Screenshot grounding data
***

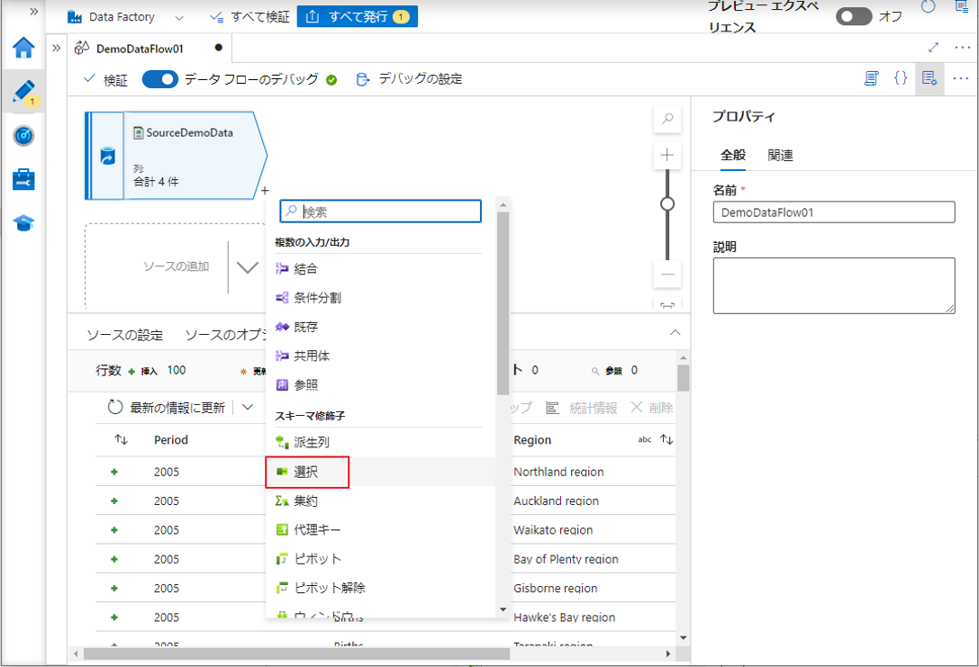Click the code view braces icon
Viewport: 979px width, 667px height.
pyautogui.click(x=900, y=79)
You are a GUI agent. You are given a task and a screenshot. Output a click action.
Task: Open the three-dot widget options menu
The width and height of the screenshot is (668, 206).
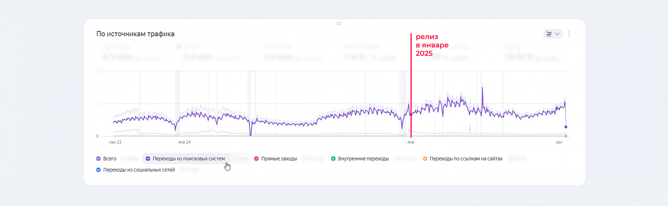pyautogui.click(x=569, y=34)
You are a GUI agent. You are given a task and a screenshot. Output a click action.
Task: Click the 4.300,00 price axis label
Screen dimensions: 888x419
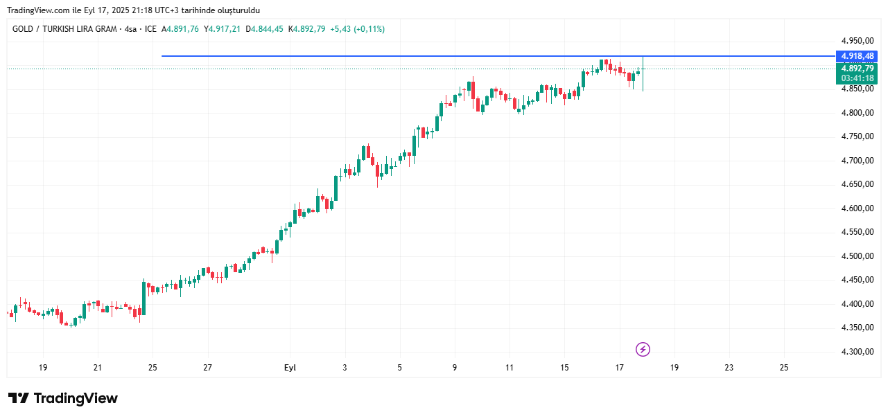857,352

***

# INSTRUCTIONS FOR THE TASK
Pictures are to be omitted. The lines from the line holding "Task: Open the three-dot widget options menu" through the closing line of the data above are to be set down exactly, and nothing more.

# EXERCISE ANSWER
Task: Open the three-dot widget options menu
The width and height of the screenshot is (668, 206).
pyautogui.click(x=569, y=34)
You are a GUI agent. You are given a task and a screenshot. Output a click action.
Task: Click the 4.300,00 price axis label
Screen dimensions: 888x419
857,352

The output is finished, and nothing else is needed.